NEW YORK (Reuters) – The dollar dropped to session lows on Thursday morning following a report that U.S. retail sales recorded the biggest drop in more than nine years in December, suggesting a sharp slowdown in economic activity at the end of 2018.
The Commerce Department said on Thursday that retail sales fell 1.2 percent, the largest decline since September 2009 when the economy was emerging from recession. Data for November was revised slightly down to show retail sales edging up 0.1 percent versus 0.2 percent as previously reported.
The sharp drop suggested a moderation in the pace of consumer spending, which accounts for more than two-thirds of the U.S. economy, in the fourth quarter.
“The dollar had been looking good until retail sales came in much weaker than expected. The data suggests there is less in the economy than people had thought, and has pushed the dollar lower,” said Daniel Katzive, head of foreign exchange strategy North America at BNP Paribas.
The dollar index, which measures the currency against a basket of six rivals, was down 0.1 percent, last at 97.035.
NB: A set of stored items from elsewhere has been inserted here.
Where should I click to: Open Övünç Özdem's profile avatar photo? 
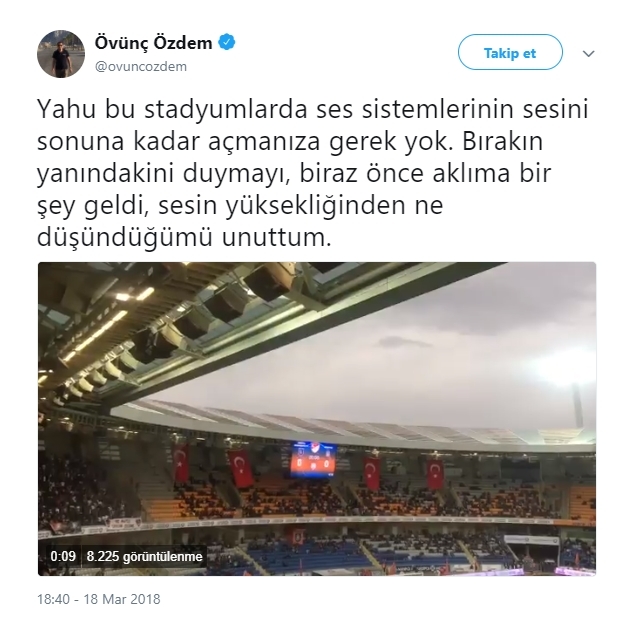pos(61,54)
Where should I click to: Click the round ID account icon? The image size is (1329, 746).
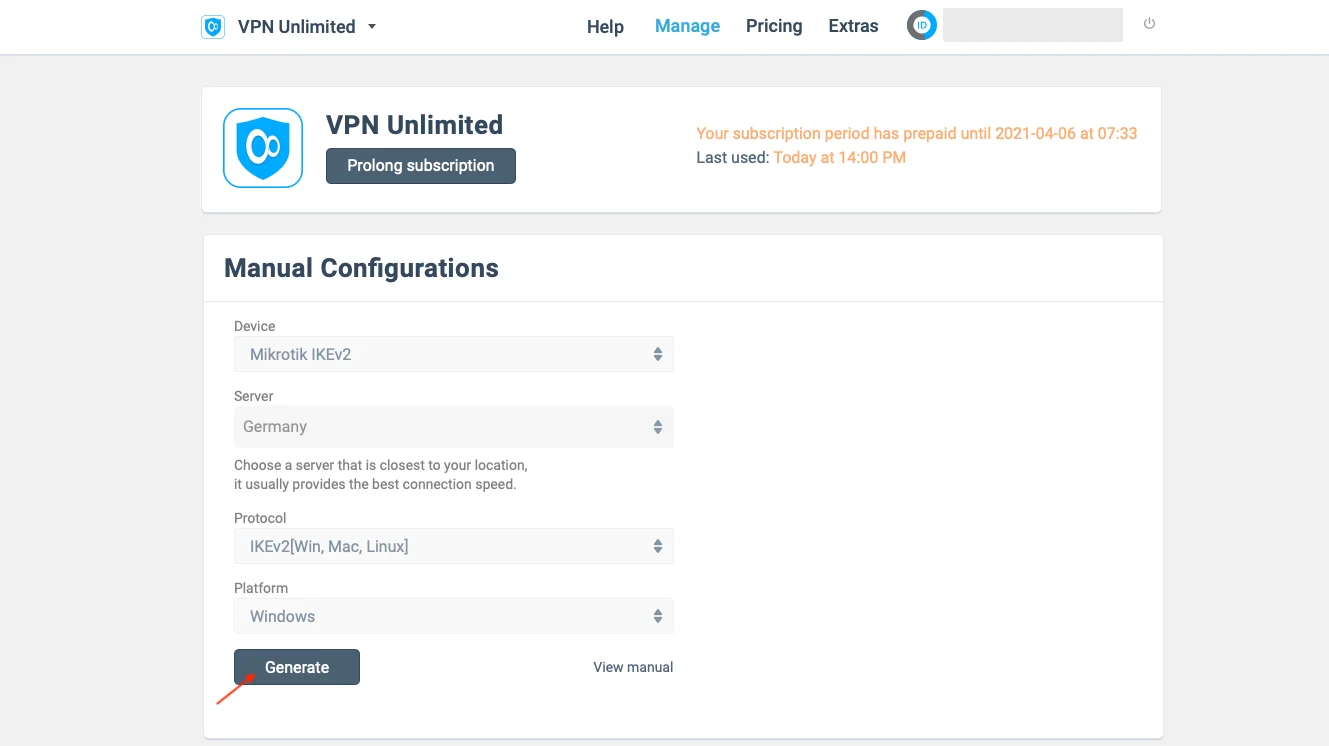click(921, 26)
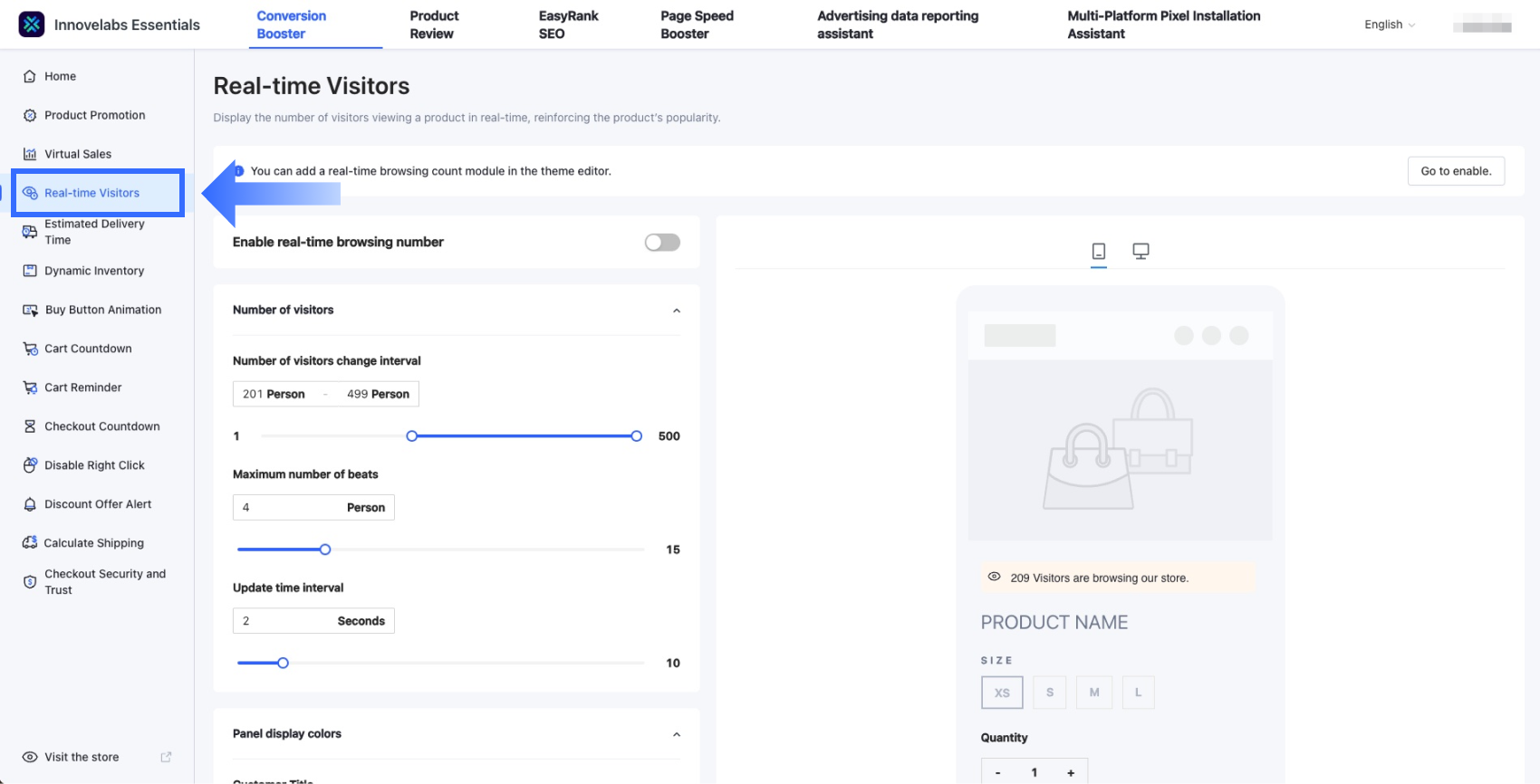
Task: Click the Go to enable button
Action: coord(1456,171)
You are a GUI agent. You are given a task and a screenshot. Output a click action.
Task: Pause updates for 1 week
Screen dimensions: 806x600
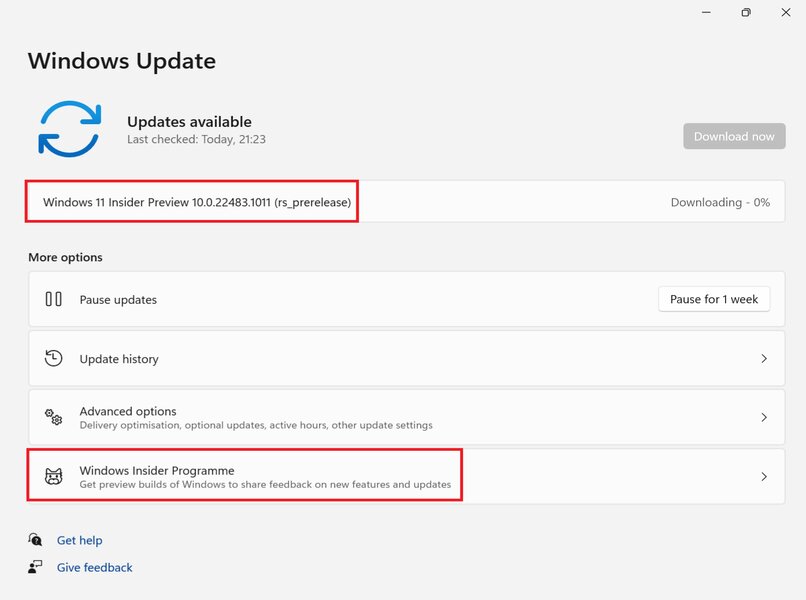click(x=714, y=298)
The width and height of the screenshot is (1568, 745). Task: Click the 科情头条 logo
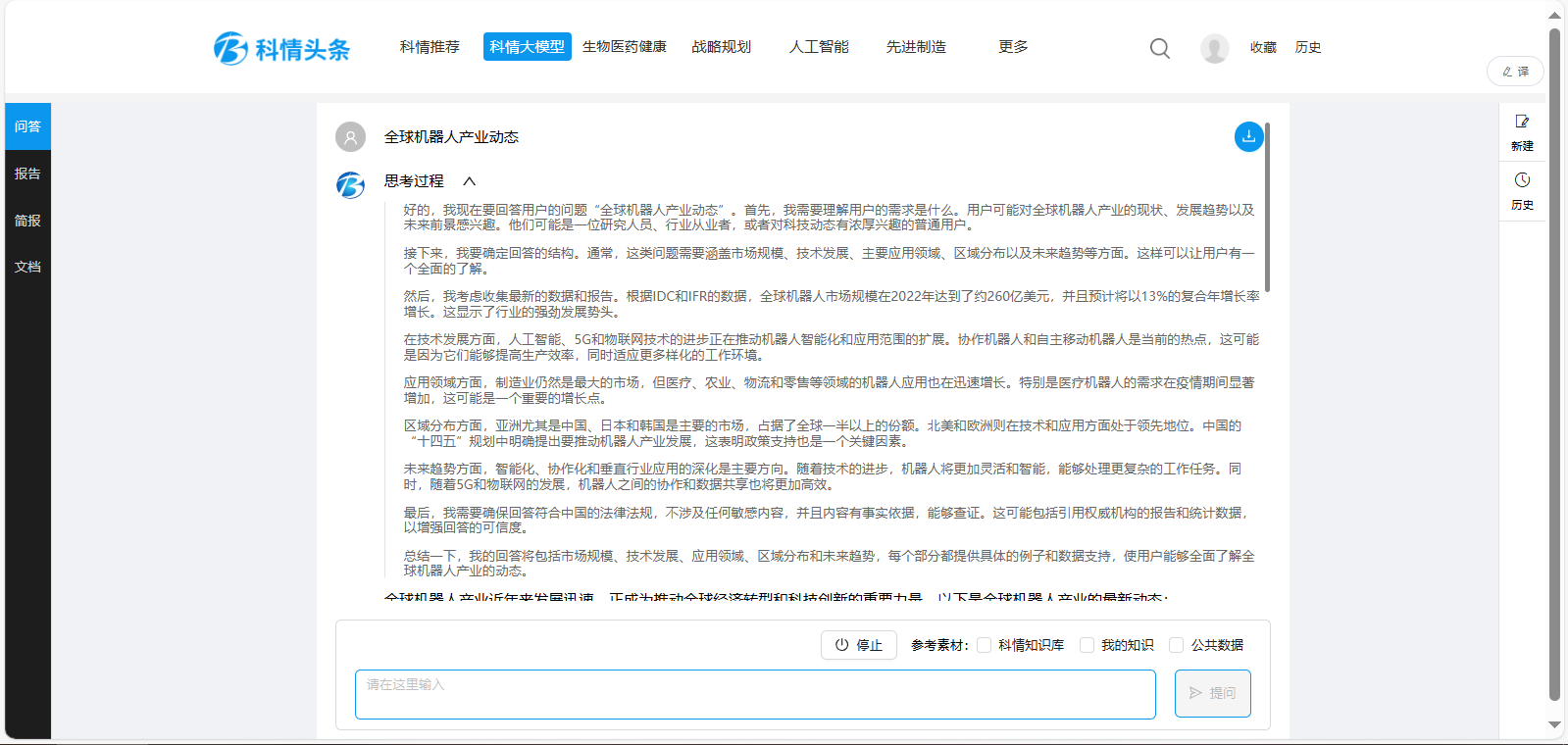(x=282, y=48)
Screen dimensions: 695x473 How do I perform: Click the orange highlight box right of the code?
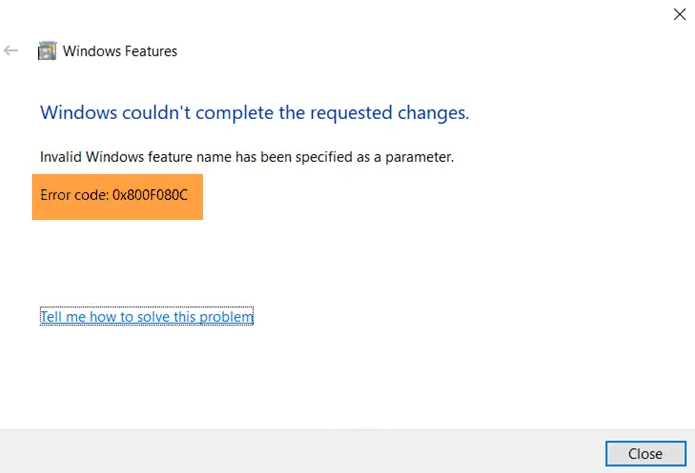pos(196,193)
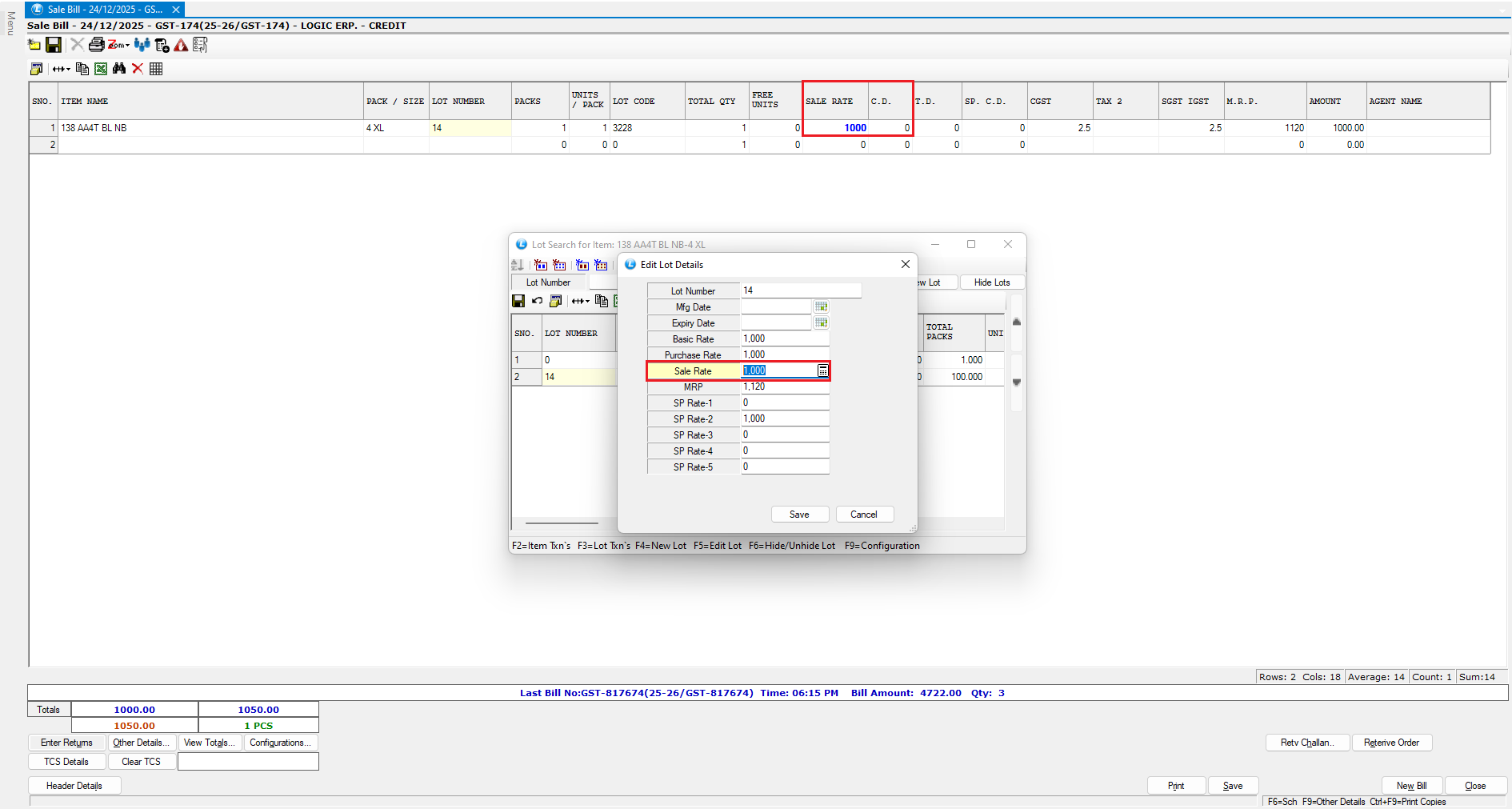Open the Mfg Date calendar picker
The image size is (1512, 809).
(x=821, y=306)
Thursday’s data is supportive of the Federal Reserve’s current inclination towards patience in its rate-hiking cycle. After four increases in 2018, market participants are anticipating the central bank will hold off on raises for the next one or two quarters.
“The Fed is on hold for Q1 and by the time it needs to make a decision on policy again, we’ll have a lot more data and we’ll have a better sense if this is softness associated with equity market concerns, or whether there was something more profound going on,” said Katzive.
The euro rose on the back of the dollar’s move, up 0.29 percent, last at $1.130.
Earlier on Thursday, the single currency hit a three-month low after economic data showed Germany’s economy stalled in the fourth quarter of 2018. Broadly, the euro zone economy slowed as expected year-on-year in the last three months of 2018. The fall was cushioned, however, by hopes of progress in China-U.S. trade talks, which supported the currency.
Market analysts fear that U.S. President Donald Trump could turn his attention to European imports after China, and potentially impose tariffs on European automakers in the coming days.
The United States is the main export destination of European Union cars, well ahead of China, and the impact is significant especially for Germany, which has the biggest value-added in exports of cars to the United States.